§ **Work task**
Every record below needs to be printed again exactly.

§ **Exercise data**
....
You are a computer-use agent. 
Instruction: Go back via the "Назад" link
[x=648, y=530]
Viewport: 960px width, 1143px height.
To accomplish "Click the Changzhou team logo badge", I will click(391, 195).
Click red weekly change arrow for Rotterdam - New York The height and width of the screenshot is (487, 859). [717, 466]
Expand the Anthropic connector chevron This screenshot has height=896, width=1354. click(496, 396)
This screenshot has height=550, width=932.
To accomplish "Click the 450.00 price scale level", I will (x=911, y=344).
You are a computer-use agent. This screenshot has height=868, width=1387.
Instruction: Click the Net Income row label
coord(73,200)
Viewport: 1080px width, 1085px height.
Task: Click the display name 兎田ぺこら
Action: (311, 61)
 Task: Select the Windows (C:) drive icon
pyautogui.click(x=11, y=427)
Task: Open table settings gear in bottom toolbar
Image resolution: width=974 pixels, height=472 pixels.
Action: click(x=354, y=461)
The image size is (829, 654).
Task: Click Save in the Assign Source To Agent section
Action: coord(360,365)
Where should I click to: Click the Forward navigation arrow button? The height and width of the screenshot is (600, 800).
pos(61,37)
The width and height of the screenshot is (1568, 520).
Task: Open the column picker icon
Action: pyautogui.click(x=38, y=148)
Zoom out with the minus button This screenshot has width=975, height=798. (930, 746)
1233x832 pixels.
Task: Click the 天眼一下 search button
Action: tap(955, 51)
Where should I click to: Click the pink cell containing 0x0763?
....
§ **Response for this exercise**
You are a computer-use agent. 
Instruction: Go back via the "Назад" link
[x=648, y=530]
Viewport: 960px width, 1143px height.
To accomplish "Click the Changzhou team logo badge", I will click(391, 195).
Click red weekly change arrow for Rotterdam - New York The height and width of the screenshot is (487, 859). [717, 466]
Expand the Anthropic connector chevron This screenshot has height=896, width=1354. click(496, 396)
This screenshot has height=550, width=932.
To accomplish "Click the 450.00 price scale level", I will (x=911, y=344).
You are a computer-use agent. This screenshot has height=868, width=1387.
Instruction: Click the Net Income row label
coord(73,200)
Viewport: 1080px width, 1085px height.
Task: Click the display name 兎田ぺこら
Action: (311, 61)
 Task: Select the Windows (C:) drive icon
pyautogui.click(x=11, y=427)
Task: Open table settings gear in bottom toolbar
Image resolution: width=974 pixels, height=472 pixels.
Action: click(x=354, y=461)
The image size is (829, 654).
Task: Click Save in the Assign Source To Agent section
Action: coord(360,365)
Where should I click to: Click the Forward navigation arrow button? The height and width of the screenshot is (600, 800).
pos(61,37)
The width and height of the screenshot is (1568, 520).
Task: Open the column picker icon
Action: pyautogui.click(x=38, y=148)
Zoom out with the minus button This screenshot has width=975, height=798. (930, 746)
1233x832 pixels.
Task: Click the 天眼一下 search button
Action: tap(955, 51)
Where should I click to: Click the pink cell containing 0x0763?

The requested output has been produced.